Chris Brown Booed By Angry AMAs Crowd During Acceptance Speech

Chris Brown was met with cold reception at the American Music Awards on Sunday (Nov. 20), despite being a no-show at the event. The musician, who won the Favorite Male R&B artist award, was audibly booed by the crowd as Kelly Rowland accepted the honor on his behalf.

As Rowland announced the nominees — which also included Brent Faiyaz, Giveon, Lucky Daye and The Weeknd —  and revealed Brown as the winner, the audience booed, Deadline reports. Rowland was visibly surprised by the reaction and lightly scolded the crowd, telling them to “chill out.”

“Now Chris Brown is not here tonight so I’m accepting this award on his behalf,” she said, adding, “Excuse me… chill out,” per Deadline.

Rowland also directly addressed Brown while accepting the award, saying, “But I wanted to tell Chris, thank you so much for making great R&B music and I want to tell him thank you for being an incredible performer. I’ll take this award — bring it to you. I love you. Congratulations. And congratulations to all the nominees in this category.”

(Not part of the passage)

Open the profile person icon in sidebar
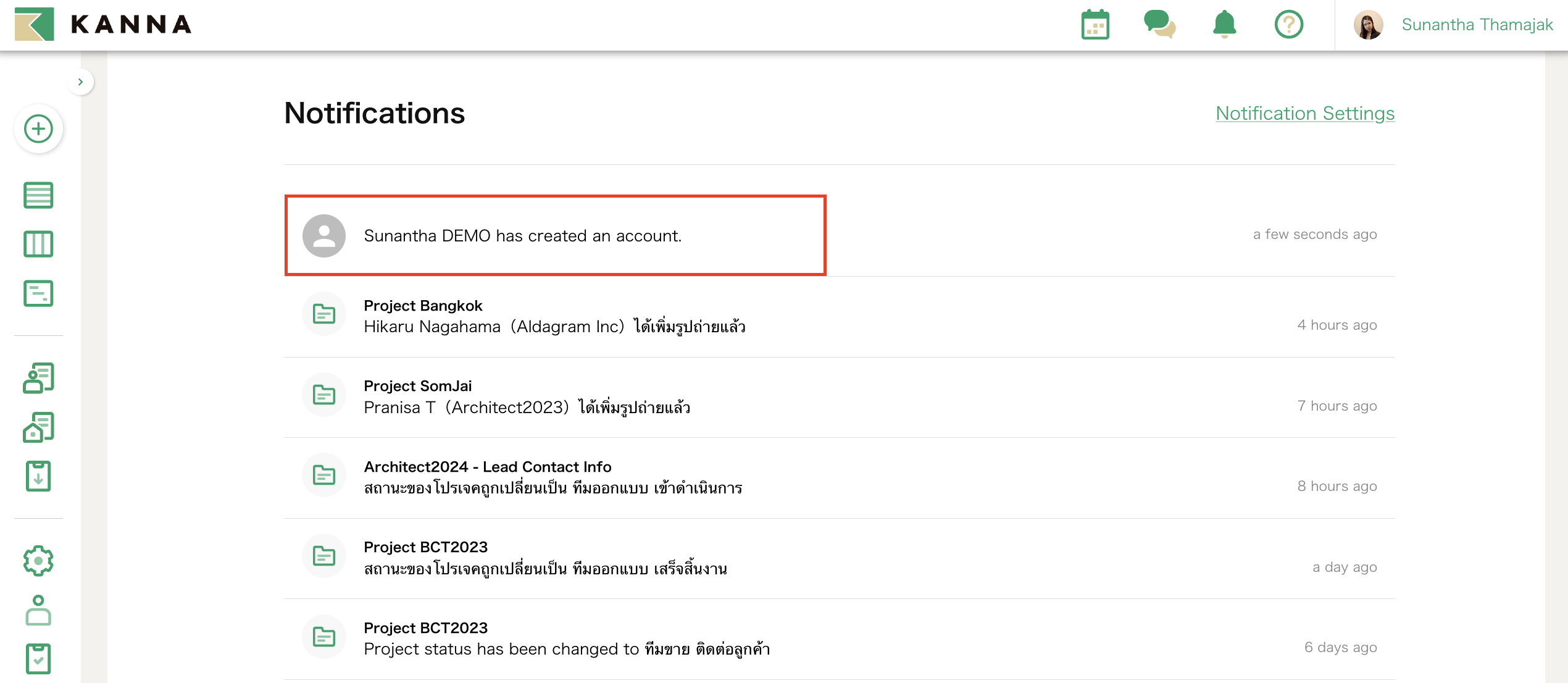Viewport: 1568px width, 683px height. (38, 610)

Brown was slated to perform a Michael Jackson tribute at the AMAs, which was axed after ABC executives were informed of the plans, Puck’s Matt Belloni reported in today’s “What I’m Hearing” newsletter. Brown — who dropped out of the show after his performance was canceled, teased his planned Jackson medley with rehearsal footage on Instagram Saturday (Nov. 19), where he wrote in the caption, “U SERIOUS?,” adding in the comments, “WOULDVE been the ama performance but they cancelled me for reasons unknown.”

Belloni filled in the context in his newsletter, reporting that AMA executive producers Jesse Collins and Stephen Hill had been working with Brown on the tribute performance, which reportedly included “Beat It,” a particularly insensitive choice considering Brown’s past physical abuse of then-girlfriend Rihanna, for which he was charged with felony assault.

When Belloni inquired about “the prospect of a convicted domestic abuser feting an alleged child molester on a Disney network,” as he wrote in his newsletter, ABC and Disney executives were “furious” about the plan, but were open to reworking Brown’s performance in a more “thoughtful” way, per Belloni.

“Disney wasn’t opposed to Brown performing, it was just the pairing of this artist with this material that would be potentially radioactive and thus a nonstarter,” he reports.

Brown was not willing to tweak the performance at all, and dropped out of the AMAs — although Belloni reports “producers likely would have figured out a non-Jackson workaround if Brown was game.”